| Exercise directions |
Output the lines below verbatim, starting with the first line and ending after the line that contains "click(589, 35)".
[start Provided information]
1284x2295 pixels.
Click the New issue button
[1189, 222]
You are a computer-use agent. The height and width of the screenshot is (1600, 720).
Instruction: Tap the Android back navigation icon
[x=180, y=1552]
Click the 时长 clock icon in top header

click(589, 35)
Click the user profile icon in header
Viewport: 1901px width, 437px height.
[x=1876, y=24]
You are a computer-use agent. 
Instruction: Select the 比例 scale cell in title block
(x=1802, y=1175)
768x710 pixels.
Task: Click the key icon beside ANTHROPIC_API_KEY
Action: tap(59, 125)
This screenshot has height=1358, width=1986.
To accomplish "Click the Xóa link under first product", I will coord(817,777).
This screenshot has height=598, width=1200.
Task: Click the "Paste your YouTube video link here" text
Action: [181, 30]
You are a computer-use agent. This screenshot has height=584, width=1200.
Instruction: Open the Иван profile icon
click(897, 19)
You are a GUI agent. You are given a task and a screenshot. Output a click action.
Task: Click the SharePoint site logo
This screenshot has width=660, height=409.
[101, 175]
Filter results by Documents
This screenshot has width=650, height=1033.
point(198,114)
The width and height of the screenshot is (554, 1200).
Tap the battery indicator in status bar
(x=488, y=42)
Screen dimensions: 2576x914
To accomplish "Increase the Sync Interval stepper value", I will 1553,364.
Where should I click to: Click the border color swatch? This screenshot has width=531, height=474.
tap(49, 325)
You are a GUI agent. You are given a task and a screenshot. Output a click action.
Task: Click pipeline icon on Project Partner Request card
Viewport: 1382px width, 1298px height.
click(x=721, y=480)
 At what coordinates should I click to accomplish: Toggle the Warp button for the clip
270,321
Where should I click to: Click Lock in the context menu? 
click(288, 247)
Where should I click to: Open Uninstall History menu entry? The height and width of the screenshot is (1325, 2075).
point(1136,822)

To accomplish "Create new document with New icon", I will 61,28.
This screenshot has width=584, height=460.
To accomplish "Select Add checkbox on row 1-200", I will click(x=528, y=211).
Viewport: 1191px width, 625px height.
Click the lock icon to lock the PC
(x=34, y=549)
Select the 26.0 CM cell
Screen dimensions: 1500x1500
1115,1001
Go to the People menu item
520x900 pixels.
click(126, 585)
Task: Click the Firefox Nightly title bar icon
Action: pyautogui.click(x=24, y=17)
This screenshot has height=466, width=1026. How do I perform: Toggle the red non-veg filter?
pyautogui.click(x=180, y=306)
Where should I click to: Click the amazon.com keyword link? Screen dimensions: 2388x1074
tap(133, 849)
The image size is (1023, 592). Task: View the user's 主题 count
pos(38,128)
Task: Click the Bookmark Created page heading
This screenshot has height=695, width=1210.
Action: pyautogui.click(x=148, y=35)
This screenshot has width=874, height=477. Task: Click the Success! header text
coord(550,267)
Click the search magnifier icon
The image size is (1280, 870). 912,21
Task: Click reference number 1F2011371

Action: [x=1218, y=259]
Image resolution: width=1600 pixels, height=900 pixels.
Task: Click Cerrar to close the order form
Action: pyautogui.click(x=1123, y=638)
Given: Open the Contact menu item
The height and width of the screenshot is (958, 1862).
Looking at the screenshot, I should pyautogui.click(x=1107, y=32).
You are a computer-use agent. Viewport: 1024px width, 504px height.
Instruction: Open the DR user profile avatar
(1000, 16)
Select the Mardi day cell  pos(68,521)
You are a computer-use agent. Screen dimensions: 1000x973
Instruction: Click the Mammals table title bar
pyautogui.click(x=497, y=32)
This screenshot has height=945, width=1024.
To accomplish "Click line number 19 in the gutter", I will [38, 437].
[end Provided information]
| Finished answer |
1284x2295 pixels.
Click the New issue button
[1189, 222]
You are a computer-use agent. The height and width of the screenshot is (1600, 720).
Instruction: Tap the Android back navigation icon
[x=180, y=1552]
Click the 时长 clock icon in top header

click(589, 35)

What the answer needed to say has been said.